2010 – The Tribal plankhouse grand opening was a three-day event that represented not only a new cultural landmark for the Tribe, but individual growth in impressive ways for Tribal members. Tribal member and Language and Culture Specialist Bobby Mercier took the lead in the plankhouse creation. “Bobby’s a pretty good leader for the young people,” said Tribal Elder Margaret Provost, who led the Tribe’s successful Restoration effort that culminated in 1983. “It’s very hard to organize young people.”
2005 – Housing construction was visible at the Tribe’s new 20-acre site south of Tyee Road, which would include 72 mixed-income units. “They could come as fast as a house a day,” Development Construction Coordinator Duane Hussey said. “All of the road bases are in. All of the sewer lines are in. Fifty percent of the water lines are in.” The construction plan included setting up a plant right on site to build the wood-framed structures, and 50 homes had been completed so far. The project also would include 12 one-bedroom units, two five-bedroom units and eight four-bedroom units.
2000 – Grand Ronde Housing Director Linda Layden was named Indian Health Authority’s Executive Director of the Year. She received the honor at the Northwest Indian Housing Association’s annual meeting and awards banquet in Port Angeles, Wash. Layden had served as Tribal Housing Executive Director since 1996. “I was shocked,” she said. “And I was really pleased.”
1995 – Tribal members were invited to enjoy the very first look inside the new Spirit Mountain Casino during a special open house. Informal tours of the 90,000-square-foot facility were planned so that Tribal members could view the glass-domed rotunda, 21-foot ceilings, and jackpot sounds and light displays. Some of the more elaborate displays included an exploding Mount Saint Helens and Spruce Goose airplane that took off overhead. A highlight was viewing the twice life-sized bronze statue depicting historic Tribal member Martha Jane Sands, which would greet visitors at the main entrance to the casino.

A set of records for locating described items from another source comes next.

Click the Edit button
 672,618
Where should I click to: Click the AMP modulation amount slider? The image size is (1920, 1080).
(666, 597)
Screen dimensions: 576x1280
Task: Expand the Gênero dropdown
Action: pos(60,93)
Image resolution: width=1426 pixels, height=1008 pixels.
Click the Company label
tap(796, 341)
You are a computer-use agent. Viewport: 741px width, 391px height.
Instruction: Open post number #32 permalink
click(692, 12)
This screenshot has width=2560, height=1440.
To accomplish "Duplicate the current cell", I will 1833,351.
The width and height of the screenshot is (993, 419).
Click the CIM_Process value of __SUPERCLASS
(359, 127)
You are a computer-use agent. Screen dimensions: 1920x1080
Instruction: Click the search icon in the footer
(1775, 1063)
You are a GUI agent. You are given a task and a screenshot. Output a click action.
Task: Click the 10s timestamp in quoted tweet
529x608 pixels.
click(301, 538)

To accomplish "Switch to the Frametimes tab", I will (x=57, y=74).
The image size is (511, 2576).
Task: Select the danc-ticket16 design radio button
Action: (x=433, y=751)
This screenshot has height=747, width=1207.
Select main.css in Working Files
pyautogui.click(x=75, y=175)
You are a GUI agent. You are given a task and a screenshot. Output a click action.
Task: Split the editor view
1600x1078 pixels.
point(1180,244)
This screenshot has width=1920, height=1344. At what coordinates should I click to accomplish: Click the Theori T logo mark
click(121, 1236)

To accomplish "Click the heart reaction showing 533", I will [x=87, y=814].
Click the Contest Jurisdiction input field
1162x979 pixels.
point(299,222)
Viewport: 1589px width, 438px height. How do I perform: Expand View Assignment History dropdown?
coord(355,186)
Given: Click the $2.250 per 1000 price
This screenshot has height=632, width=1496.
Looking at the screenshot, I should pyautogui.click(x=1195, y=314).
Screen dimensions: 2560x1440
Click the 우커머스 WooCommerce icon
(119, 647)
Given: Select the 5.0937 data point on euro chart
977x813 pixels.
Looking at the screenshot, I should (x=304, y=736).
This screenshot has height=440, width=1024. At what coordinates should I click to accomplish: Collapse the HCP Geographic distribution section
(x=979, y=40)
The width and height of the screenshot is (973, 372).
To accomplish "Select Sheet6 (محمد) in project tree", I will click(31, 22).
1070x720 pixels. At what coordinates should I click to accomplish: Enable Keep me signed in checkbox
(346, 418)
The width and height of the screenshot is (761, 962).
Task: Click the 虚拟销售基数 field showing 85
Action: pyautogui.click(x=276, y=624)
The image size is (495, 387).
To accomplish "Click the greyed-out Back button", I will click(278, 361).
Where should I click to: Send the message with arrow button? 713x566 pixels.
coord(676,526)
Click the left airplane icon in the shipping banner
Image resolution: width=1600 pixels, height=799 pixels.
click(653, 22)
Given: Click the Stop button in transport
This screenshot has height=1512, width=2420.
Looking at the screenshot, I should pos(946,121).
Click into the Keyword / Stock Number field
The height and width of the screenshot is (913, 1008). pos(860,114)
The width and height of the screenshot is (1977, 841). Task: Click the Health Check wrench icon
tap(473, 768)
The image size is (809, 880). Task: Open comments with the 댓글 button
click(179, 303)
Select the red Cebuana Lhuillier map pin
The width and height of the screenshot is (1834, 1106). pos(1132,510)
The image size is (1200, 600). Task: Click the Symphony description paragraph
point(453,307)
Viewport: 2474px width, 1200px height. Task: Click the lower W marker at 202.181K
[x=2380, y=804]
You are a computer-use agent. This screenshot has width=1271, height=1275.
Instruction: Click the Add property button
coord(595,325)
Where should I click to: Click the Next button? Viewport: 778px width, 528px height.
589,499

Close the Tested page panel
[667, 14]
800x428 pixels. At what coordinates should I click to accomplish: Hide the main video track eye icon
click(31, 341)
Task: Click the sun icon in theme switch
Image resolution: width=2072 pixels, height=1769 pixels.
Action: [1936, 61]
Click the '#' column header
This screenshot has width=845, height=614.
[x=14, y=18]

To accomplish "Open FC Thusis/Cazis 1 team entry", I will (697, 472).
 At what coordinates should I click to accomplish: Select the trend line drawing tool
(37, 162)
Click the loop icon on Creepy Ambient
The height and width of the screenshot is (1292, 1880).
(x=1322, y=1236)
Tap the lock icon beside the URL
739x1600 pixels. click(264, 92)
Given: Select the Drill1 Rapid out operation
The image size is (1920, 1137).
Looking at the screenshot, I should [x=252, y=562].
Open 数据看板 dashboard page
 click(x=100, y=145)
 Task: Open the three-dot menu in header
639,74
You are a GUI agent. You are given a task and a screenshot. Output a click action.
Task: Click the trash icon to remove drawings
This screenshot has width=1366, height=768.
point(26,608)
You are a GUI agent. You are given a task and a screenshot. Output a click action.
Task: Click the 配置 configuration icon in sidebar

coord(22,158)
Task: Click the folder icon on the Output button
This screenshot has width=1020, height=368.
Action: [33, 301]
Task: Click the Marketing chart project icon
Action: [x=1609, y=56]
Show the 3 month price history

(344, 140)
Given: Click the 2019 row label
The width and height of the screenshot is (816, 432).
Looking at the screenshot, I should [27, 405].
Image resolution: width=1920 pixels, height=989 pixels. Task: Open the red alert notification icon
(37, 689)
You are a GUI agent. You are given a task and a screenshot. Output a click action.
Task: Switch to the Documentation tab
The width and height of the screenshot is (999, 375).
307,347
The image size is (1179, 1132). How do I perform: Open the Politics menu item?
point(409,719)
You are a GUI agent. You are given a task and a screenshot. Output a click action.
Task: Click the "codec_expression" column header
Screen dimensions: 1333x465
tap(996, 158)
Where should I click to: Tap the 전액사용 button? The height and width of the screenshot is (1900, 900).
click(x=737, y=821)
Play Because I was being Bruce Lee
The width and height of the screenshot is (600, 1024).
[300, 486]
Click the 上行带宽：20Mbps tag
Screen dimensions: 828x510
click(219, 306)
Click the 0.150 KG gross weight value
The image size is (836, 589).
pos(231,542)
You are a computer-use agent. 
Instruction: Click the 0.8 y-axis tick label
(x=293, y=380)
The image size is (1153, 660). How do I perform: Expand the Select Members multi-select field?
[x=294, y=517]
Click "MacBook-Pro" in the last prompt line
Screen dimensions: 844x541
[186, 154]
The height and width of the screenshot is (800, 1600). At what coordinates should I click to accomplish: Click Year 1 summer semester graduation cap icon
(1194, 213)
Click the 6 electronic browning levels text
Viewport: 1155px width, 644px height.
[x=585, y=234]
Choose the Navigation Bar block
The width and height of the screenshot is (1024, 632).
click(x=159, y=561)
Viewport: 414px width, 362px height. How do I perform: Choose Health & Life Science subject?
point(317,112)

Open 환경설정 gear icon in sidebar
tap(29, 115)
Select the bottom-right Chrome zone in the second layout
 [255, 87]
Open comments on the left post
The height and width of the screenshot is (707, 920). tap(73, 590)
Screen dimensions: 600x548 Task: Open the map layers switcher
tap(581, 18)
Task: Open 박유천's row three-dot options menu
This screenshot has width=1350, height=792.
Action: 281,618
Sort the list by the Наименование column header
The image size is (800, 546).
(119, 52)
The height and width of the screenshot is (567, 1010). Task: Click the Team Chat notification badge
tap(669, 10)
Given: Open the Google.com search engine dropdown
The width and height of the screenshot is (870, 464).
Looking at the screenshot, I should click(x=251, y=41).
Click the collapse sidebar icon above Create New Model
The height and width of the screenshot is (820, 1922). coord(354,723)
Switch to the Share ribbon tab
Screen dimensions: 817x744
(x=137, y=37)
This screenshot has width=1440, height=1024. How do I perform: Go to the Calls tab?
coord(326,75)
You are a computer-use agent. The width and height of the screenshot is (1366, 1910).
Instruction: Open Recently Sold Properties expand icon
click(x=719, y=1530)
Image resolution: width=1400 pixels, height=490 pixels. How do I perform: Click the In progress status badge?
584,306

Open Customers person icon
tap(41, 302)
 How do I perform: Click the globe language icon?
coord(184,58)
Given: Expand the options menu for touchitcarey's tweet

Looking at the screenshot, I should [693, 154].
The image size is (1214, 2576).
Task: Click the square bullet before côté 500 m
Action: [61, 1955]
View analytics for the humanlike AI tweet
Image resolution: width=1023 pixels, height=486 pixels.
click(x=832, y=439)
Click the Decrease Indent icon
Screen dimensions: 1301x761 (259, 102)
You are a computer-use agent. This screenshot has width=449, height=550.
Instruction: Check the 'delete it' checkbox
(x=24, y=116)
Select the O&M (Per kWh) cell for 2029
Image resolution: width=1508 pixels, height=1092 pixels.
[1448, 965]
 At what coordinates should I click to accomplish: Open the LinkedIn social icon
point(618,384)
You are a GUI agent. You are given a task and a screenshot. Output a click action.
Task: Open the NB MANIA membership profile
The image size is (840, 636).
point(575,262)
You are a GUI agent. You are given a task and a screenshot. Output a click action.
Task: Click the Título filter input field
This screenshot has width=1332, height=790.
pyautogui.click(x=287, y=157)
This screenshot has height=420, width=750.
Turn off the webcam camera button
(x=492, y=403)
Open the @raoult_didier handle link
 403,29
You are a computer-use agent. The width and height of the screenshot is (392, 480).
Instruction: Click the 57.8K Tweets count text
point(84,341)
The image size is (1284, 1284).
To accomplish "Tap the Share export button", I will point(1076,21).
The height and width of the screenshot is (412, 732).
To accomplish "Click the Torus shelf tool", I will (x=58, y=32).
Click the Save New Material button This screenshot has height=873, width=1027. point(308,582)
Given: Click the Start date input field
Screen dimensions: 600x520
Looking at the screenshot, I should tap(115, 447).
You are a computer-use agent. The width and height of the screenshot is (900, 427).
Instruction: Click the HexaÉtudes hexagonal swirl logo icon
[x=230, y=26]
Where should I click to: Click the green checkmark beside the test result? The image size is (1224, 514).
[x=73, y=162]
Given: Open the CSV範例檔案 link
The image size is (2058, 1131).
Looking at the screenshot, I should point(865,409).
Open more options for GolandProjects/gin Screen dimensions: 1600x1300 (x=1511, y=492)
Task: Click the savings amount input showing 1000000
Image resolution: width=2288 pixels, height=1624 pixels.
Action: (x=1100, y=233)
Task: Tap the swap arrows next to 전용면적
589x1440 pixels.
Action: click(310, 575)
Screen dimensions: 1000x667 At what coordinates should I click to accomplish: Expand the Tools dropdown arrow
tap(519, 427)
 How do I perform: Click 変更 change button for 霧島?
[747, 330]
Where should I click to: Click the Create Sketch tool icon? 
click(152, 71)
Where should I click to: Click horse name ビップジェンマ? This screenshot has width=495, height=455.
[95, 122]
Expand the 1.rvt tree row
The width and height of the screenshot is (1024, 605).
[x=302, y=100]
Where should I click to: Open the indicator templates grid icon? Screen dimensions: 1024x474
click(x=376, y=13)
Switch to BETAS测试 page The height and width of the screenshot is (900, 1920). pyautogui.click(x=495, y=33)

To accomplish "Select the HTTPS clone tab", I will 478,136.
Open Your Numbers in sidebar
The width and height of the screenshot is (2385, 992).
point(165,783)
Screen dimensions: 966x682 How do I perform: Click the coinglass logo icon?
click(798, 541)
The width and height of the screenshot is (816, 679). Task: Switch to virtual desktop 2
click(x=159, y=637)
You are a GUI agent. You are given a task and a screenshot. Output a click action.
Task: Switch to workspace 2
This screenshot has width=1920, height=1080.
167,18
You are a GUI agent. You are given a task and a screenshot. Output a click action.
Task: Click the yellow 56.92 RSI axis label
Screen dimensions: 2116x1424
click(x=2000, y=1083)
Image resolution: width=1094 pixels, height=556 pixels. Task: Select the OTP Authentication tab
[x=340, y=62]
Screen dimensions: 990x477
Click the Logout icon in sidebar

1990 – Tribal Council was in the process of acquiring four modular units for the Tribe to move into so it would be possible to vacate the Manor building. “We hope to be moved into the modular units sometime in November,” Tribal Chairman Mark Mercier said. “About two years ago, the Tribe considered the option of purchasing the Manor building. We had an architectural study conducted, and the finding was that it would cost $250,000 to renovate it into usable office space.”
1985 – Carol Terp joined the Confederated Tribes of Grand Ronde as a Community Health nurse. She was available for home visits, blood pressure monitoring and general health information.
Yesteryears is a look back at Tribal history in five-year increments through the pages of Smoke Signals.